Developed countries are preparing to relent on their demand that developing countries agree to long-term cuts in greenhouse gas emissions in a concession that could form the basis of a global deal on climate change.
The demand was one of five key elements rich countries wanted for a deal at the international climate change summit in Copenhagen in December. But major emerging economies, led by China and India, refused to sign up to it, worrying it could be used to force large and so far unquantified emission cuts on them in the future.
Governments on both sides of the Atlantic are now softening their call for a global target of halving emissions by 2050, in an attempt to build a consensus around a less ambitious deal in Copenhagen.
Todd Stern, US President Barack Obama's special envoy for climate change who was in London yesterday for talks with the world's 17 biggest emitters, hinted at the softening stance: “Our view at the G8 in July was that there ought to be both a developed country number and a worldwide number: 80 per cent for developed countries, 50 per cent worldwide. We still think that.” But he added: “I don't know whether that is going to be included or not.”
美国总统巴拉克•奥巴马(Barack Obama)的气候变化特使托德•斯特恩(Todd Stern)昨日在伦敦与全球17个最大排放国的代表举行了会谈，他暗示富国立场已经有所软化：“今年7月我们在八国集团(G8)峰会上提出的观点是，应该有针对发达国家和全世界的两个指标，即发达国家减排80%，世界范围减排50%。我们仍然这样认为。”但他补充称：“我不清楚这是否会纳入协定。”
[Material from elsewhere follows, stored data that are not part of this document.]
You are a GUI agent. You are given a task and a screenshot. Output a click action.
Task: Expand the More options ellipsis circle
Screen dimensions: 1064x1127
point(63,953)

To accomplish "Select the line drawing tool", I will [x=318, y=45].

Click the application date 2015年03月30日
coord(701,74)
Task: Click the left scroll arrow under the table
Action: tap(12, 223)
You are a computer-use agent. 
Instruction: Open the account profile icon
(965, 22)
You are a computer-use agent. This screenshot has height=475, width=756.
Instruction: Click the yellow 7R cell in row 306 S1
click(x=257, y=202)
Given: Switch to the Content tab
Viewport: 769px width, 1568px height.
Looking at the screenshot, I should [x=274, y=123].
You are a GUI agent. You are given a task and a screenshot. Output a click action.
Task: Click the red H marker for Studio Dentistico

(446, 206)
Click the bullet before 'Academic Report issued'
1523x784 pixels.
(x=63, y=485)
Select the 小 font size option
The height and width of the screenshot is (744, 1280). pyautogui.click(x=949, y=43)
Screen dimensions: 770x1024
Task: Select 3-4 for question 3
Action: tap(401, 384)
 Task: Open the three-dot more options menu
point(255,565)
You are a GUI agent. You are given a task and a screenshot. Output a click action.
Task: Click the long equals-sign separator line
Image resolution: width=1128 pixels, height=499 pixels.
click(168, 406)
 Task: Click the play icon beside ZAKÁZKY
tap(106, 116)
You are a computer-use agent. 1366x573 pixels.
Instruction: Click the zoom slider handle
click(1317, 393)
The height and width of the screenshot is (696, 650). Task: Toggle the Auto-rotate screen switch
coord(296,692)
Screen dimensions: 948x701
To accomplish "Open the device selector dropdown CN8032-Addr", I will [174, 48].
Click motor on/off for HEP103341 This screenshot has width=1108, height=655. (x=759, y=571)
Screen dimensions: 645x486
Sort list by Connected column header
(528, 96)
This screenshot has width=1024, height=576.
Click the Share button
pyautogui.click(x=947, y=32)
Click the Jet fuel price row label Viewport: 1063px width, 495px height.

A binding agreement to cut emissions at Copenhagen is seen as unlikely, but negotiators believe the meeting will set out the political framework for reducing greenhouse gases.
Dropping the 2050 demand will make it easier to strike a deal in Copenhagen, as it will switch attention to how countries manage emissions in the next decade.
“Discussions on 2050 have been eating up time that could be more usefully spent determining what we do before we're all dead,” said one senior official involved in the talks.
Developed countries have already agreed to cut their emissions by 80 per cent by 2050, which will remain unchanged.
Ed Miliband, the UK secretary of state for climate change, also signalled the 2050 goal was dispensable. He praised the actions developing countries such as China and India were taking to curb emissions growth and said these pledges for the next decade were paramount.